Dois meses após tomar posse e às vésperas do debate sobre a reforma da Previdência no Congresso, o presidente Jair Bolsonaro tem uma avaliação positiva de 57,5% da população e seu governo conta com a confiança de 38,9%, segundo pesquisa do instituto MDA divulgada ontem pela Confederação Nacional dos Transportes (CNT). A distância entre seu desempenho pessoal e o do governo, da ordem de 18,6%, corrobora as avaliações de que precisa descer do palanque e cuidar mais da gestão para atender as expectativas da população. Avaliaram o governo como regular 29% dos entrevistados; como ruim ou péssimo,19%.

Em palestra para empresários, em São Paulo, o presidente da Câmara, Rodrigo Maia (DEM-RJ), foi ao xis da questão: “A sociedade pós-eleição gerou muita expectativa do governo do presidente Bolsonaro de que nós teríamos aí um novo país. Só que as mudanças não são tão rápidas em um país democrático”. A pesquisa mostra as prioridades da população: saúde (42,3%); segurança (34,3%); educação (31,6%); corrupção (29,2%); emprego (23,7%); economia (14,3%); combate à pobreza (13,3%); meio ambiente (1,5%); saneamento (1%); energia (0,9%); transporte (0,8%).
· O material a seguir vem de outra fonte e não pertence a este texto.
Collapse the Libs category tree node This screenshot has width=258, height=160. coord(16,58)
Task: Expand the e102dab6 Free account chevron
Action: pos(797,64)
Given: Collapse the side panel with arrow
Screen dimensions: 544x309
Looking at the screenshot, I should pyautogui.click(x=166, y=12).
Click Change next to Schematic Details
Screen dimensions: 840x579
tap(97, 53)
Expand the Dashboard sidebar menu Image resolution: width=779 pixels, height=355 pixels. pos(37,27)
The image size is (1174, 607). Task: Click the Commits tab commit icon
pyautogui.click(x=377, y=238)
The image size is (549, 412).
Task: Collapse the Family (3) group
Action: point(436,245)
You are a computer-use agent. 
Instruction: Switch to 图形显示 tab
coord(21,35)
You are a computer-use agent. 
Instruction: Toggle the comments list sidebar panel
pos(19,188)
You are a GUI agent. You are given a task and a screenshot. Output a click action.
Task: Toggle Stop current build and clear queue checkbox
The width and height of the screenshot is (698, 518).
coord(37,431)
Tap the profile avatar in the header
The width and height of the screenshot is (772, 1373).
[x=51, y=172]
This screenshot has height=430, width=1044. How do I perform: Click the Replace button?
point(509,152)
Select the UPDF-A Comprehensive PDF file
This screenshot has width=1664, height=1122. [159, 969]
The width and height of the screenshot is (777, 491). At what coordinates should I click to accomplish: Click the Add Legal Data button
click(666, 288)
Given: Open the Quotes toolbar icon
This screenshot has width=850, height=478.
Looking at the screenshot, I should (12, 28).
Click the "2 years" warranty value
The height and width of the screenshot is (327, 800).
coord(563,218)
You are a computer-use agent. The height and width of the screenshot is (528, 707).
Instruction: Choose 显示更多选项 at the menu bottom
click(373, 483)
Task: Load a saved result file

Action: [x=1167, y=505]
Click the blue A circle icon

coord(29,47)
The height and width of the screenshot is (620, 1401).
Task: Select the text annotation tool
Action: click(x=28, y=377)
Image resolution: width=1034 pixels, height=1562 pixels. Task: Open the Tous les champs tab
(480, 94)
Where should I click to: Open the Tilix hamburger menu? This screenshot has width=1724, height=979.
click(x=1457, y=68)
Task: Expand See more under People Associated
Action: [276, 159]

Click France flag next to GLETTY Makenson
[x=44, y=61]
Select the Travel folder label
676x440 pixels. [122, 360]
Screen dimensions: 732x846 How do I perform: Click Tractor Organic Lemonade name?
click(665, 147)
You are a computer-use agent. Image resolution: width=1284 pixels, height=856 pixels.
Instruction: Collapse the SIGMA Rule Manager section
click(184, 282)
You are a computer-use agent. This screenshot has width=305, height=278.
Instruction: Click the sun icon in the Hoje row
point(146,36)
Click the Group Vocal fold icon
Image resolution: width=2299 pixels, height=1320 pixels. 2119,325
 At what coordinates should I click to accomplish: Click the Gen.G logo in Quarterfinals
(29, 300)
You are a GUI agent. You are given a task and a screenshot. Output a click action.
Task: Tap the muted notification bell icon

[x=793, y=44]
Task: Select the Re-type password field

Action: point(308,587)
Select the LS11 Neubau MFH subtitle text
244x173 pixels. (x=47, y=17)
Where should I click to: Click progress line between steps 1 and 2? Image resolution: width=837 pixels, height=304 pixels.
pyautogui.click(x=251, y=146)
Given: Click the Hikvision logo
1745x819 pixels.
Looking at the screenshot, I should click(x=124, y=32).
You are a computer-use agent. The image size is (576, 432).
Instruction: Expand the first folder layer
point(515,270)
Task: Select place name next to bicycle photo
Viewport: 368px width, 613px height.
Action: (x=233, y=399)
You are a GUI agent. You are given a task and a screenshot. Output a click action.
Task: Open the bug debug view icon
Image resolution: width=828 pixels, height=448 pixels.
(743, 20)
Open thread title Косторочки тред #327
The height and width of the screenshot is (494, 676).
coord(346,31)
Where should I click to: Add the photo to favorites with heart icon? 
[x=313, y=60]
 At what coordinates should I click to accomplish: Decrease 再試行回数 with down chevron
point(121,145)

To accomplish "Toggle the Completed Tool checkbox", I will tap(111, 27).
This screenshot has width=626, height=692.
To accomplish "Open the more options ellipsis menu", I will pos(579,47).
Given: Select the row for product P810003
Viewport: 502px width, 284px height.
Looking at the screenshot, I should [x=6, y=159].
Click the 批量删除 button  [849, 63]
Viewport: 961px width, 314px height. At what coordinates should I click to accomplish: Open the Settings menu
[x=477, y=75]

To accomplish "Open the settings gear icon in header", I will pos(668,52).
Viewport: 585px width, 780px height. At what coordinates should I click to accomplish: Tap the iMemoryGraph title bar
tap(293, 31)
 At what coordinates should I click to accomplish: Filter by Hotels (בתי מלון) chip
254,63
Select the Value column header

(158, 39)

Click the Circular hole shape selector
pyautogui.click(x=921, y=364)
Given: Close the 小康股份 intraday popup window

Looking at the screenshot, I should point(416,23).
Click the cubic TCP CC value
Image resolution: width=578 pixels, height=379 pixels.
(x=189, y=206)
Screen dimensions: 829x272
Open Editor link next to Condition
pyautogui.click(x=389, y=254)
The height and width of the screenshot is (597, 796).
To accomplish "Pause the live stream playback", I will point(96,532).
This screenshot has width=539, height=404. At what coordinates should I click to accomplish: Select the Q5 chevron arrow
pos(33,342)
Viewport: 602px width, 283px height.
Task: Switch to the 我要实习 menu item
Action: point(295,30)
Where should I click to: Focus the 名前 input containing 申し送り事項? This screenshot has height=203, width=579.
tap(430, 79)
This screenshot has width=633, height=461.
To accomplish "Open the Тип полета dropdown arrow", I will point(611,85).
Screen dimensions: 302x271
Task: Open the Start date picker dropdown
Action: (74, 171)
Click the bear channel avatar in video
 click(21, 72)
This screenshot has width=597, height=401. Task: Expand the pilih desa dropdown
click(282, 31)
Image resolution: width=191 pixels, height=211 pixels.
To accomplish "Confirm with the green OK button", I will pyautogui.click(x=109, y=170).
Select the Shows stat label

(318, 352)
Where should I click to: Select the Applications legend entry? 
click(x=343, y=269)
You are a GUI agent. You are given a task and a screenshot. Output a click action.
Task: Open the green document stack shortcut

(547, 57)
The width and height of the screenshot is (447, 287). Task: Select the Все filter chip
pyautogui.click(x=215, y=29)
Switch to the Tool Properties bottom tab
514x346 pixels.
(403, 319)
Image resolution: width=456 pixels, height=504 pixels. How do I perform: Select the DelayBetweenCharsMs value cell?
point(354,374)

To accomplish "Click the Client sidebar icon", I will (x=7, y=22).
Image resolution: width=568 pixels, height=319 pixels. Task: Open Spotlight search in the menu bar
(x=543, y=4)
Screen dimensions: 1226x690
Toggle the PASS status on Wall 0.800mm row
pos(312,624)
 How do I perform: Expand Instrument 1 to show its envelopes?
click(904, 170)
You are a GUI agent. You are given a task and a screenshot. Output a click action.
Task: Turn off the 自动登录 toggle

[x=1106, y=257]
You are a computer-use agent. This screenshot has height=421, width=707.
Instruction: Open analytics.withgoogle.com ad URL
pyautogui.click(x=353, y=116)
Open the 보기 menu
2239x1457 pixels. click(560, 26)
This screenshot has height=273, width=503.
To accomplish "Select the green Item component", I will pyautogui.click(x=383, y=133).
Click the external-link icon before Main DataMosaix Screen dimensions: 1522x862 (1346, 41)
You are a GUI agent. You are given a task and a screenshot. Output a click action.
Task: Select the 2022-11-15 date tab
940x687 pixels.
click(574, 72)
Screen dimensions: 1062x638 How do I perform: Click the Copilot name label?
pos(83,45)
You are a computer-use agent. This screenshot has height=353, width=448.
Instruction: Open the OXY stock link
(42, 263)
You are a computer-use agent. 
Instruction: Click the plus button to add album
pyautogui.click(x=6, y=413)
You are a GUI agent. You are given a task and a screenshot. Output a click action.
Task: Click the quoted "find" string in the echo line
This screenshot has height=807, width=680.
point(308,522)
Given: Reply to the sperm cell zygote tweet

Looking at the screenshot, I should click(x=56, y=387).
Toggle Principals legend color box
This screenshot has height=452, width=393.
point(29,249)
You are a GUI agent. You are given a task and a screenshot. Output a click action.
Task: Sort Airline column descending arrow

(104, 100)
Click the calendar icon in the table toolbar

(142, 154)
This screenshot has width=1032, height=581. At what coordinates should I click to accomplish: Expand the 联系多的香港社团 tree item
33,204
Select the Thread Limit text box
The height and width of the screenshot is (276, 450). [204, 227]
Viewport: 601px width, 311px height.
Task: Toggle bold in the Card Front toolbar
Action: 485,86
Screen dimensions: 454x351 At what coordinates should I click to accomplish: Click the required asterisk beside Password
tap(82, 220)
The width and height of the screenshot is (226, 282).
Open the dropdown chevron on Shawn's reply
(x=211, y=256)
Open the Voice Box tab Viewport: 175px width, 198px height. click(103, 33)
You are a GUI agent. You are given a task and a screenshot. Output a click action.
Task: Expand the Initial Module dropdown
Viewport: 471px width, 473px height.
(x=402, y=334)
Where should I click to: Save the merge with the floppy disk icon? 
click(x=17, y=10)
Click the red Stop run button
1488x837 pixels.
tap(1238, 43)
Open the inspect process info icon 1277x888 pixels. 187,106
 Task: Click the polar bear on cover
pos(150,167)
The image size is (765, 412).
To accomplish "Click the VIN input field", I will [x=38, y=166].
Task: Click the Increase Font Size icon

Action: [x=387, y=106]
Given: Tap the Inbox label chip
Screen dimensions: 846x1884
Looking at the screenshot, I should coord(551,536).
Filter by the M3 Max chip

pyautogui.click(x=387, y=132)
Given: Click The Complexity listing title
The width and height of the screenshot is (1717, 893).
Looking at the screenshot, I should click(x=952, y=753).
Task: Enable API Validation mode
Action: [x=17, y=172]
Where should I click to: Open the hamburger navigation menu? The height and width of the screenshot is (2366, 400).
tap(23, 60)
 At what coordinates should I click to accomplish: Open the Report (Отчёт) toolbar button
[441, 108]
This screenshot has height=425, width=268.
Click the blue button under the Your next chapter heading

São demandas objetivas, que não se encaixam no discurso de ordem ideológica.

Em compensação, Bolsonaro leva grande vantagem na comparação com os antecessores: para 55,4%, seu governo é melhor do que o de Michel Temer; para 55,9%, do que o de Dilma Rousseff. Lula e Dilma, porém, estavam melhor no começo de seus governos: 56,6% e 49,2%, respectivamente. Já o governo Temer tinha apenas 11,3%. O grande desafio do novo governo é corresponder ao otimismo popular gerado pelo resultado das eleições: 51,3% avaliam que o emprego vai melhorar; 51,2%, a saúde; 47,2% a educação; 53,3%, a segurança pública; e 48,3%, a corrupção. Todas essas tarefas do governo estão a cargos de ministros civis e dependem da aprovação da reforma da Previdência para ter mais recursos, com exceção do combate à corrupção. É aí que entra a política, como deixou claro Maia na conversa com empresários.

Patriotismo

Ontem, na posse do general Silva e Lula na presidência da Itaipu Binacional, Bolsonaro cobrou apoio do Congresso para aprovar a reforma da Previdência: “Nós contamos com o patriotismo e o entendimento do Parlamento para que nós possamos ter uma reforma da Previdência. Porque, caso contrário, economicamente o Brasil é um país fadado ao insucesso”, disse. A reforma precisa ser aprovada por pelo menos 308 dos 513 dos deputados, e por 49 dos 81 senadores e só vai começará a andar na Câmara quando o governo encaminhar ao Congresso as propostas relativas à Previdência dos militares, com os quais o ministro da Economia, Paulo Guedes, ainda não chegou a um acordo.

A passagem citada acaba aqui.